Best way to approach binary segmentation with multilabel mask

Hi all. Is there a way in fastai v2 to ‘group’ labels using SegmentationDataLoaders so that it will fit a binary segmentation unet?
I have some masks that I wanted to test that seem like they were created using a gradiented masking tool, which has resulted in pixel values ranging between 0 to 255 rather than being either 0 or 255. Rather than recreating the masks, I was wondering if there was a way to edit the masks using DataLoaders in Fastai V2.
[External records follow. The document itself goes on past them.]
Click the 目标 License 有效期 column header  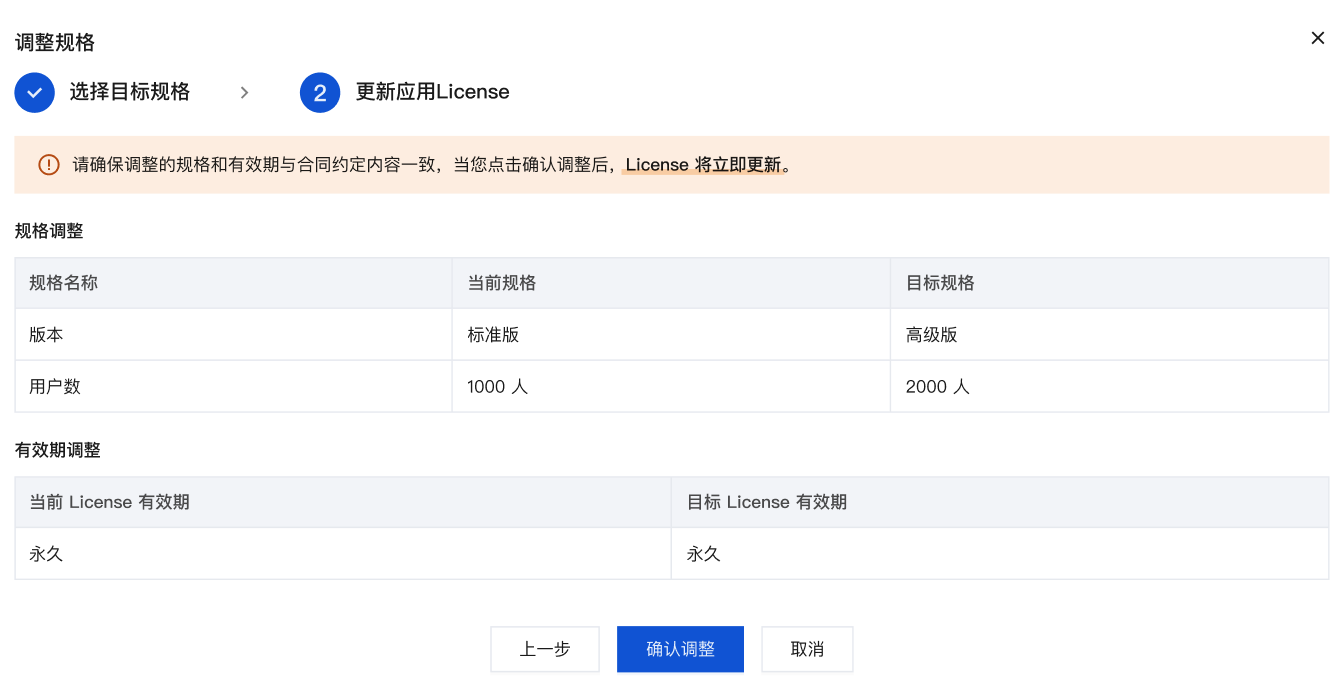pyautogui.click(x=767, y=502)
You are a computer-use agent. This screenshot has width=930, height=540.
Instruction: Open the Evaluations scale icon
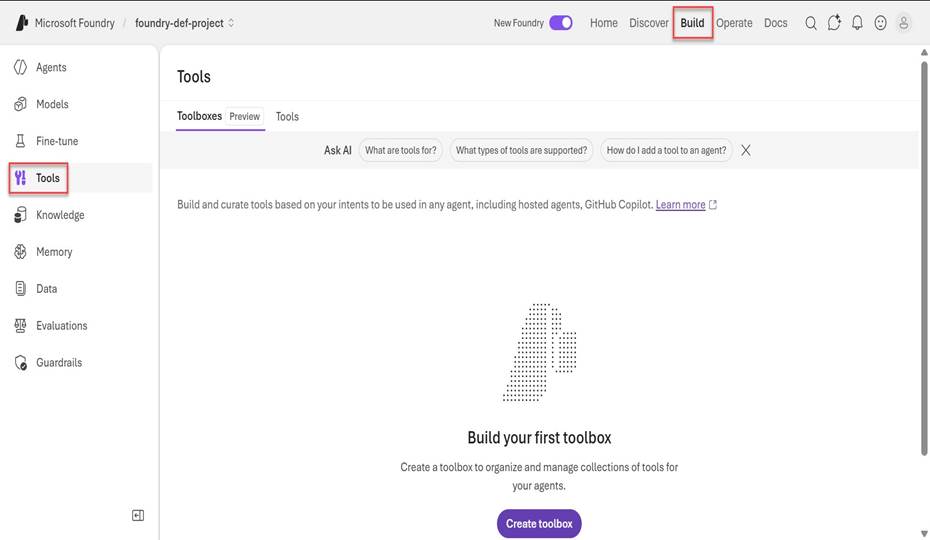click(20, 326)
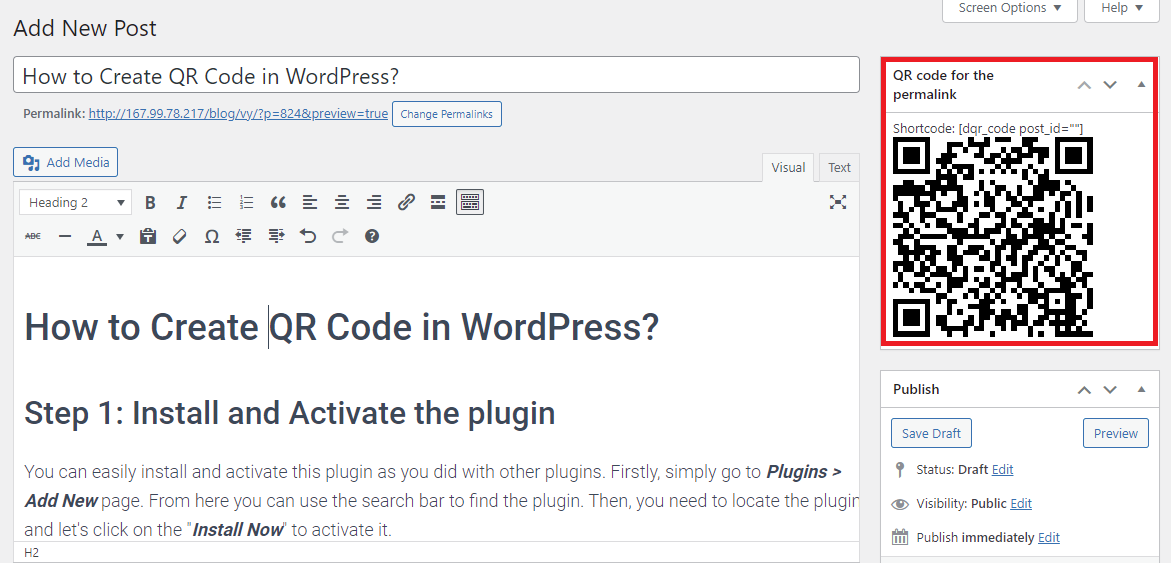Switch to the Text editor tab
This screenshot has width=1171, height=563.
839,168
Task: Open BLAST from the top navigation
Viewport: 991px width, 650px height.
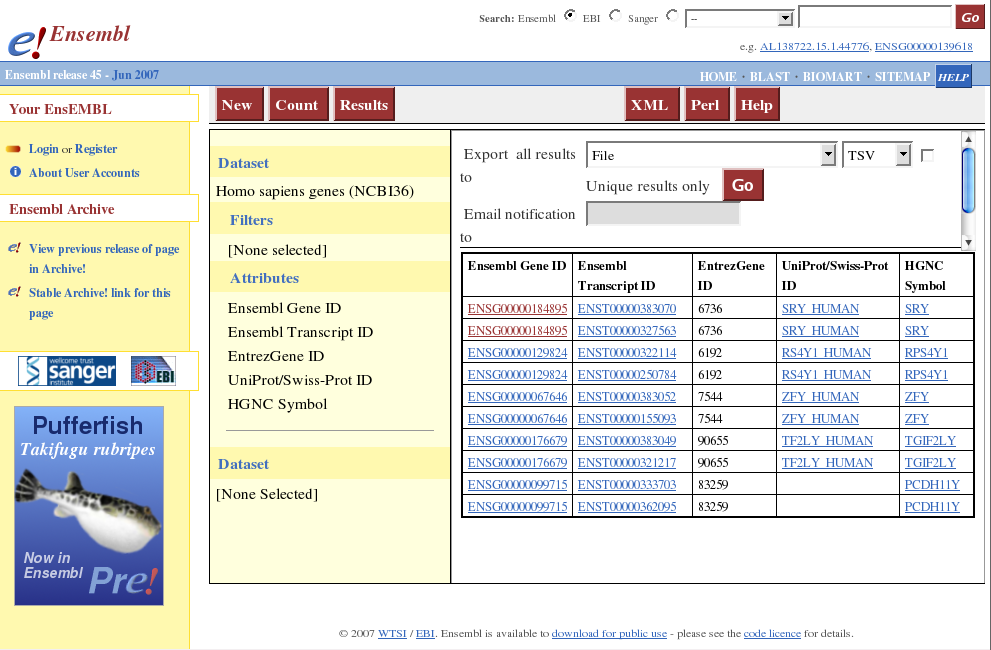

I am aware that usually if you have values of 0 or 255 rather than 0 or 1 you can edit the MaskBlock to include IntToFloatTensor(div_mask = 255) to divide by 255 resulting in values that are 0 or 1, like so:

def MaskBlock(codes=None):
"A TransformBlock for segmentation masks, potentially with codes"
return TransformBlock(type_tfms=PILMask.create, item_tfms=AddMaskCodes(codes=codes), batch_tfms=IntToFloatTensor(div_mask = 255))

However, when I add this line prior to my SegmentationDataLoaders, when I show_batch() the mask is missing. I was also messing around changing div_mask to 2, which on show_batch() results in the mask result I am looking for but crashes when I try to train the model as the number of codes doesn’t match with the number of pixel values available.

I also tried rewriting the IntToFloatTensor class but even running this class without changes anything results in the actual image to disappear on show_batch() - I assume it is affecting a similarly named class for the images.

I am assuming the best approach would be to convert eg. all values above 200 into ‘1’ and all values below into ‘0’ so that the masks would work in a binary segmentation model. I am aware you could do it using SegmentationItemList in V1 of Fastai, but what would be the best way to approach this in V2?

Thank you very much for your help!

I think the better approach is make your own custom block.
It is pretty straight forward, and probably you will need to make a custom Transform to format you masks.